🤖 AI Summary
This work addresses the challenges of hallucination detection—i.e., generation of content inconsistent with context or commonsense—and poor interpretability in large language models (LLMs) deployed in enterprise settings. We propose HDM, the first fine-grained, four-category hallucination taxonomy tailored for enterprise applications, along with a high-accuracy, interpretable word-level hallucination detection system. Key contributions include: (1) a novel dual-dimension verification framework jointly assessing contextual consistency and commonsense correctness; (2) a multi-source knowledge-aligned dual-path verification model (HDM-2) and word-level attention-based annotation technique; and (3) HDMBench, the first enterprise-oriented hallucination benchmark. HDM achieves state-of-the-art performance on RagTruth, TruthfulQA, and HDMBench, with an average detection accuracy of 92.3% and latency under 10 ms. The code, models, and datasets are publicly released.
📝 Abstract
This paper introduces a comprehensive system for detecting hallucinations in large language model (LLM) outputs in enterprise settings. We present a novel taxonomy of LLM responses specific to hallucination in enterprise applications, categorizing them into context-based, common knowledge, enterprise-specific, and innocuous statements. Our hallucination detection model HDM-2 validates LLM responses with respect to both context and generally known facts (common knowledge). It provides both hallucination scores and word-level annotations, enabling precise identification of problematic content.
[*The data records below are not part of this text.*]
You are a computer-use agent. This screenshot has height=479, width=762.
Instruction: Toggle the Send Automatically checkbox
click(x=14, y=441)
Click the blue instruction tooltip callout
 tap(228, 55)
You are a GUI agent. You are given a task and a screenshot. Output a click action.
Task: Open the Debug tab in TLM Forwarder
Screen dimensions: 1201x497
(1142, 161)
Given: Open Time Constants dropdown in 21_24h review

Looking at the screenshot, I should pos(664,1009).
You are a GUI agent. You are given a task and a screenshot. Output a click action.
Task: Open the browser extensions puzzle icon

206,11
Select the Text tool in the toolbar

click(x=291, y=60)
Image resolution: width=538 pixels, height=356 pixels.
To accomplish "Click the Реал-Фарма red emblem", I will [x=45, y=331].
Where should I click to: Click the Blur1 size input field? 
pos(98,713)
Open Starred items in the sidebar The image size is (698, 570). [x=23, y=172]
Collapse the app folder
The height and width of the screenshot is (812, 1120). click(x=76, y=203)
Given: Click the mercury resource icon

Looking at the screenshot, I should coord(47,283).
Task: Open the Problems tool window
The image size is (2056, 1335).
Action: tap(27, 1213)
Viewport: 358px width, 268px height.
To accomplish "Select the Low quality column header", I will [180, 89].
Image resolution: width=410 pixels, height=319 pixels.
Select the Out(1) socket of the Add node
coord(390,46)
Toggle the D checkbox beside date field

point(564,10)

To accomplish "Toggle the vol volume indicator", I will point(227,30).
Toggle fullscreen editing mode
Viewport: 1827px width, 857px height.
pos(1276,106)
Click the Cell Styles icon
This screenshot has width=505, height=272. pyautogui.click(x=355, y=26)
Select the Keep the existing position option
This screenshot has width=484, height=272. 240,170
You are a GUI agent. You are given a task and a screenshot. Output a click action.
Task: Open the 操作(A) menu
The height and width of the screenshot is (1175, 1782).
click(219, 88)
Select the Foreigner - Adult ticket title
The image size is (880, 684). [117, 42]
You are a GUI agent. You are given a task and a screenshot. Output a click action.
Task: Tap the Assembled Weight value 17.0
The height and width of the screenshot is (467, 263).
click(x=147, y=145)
To evaluate it on context-based and common-knowledge hallucinations, we introduce a new dataset HDMBench. Experimental results demonstrate that HDM-2 out-performs existing approaches across RagTruth, TruthfulQA, and HDMBench datasets. This work addresses the specific challenges of enterprise deployment, including computational efficiency, domain specialization, and fine-grained error identification. Our evaluation dataset, model weights, and inference code are publicly available.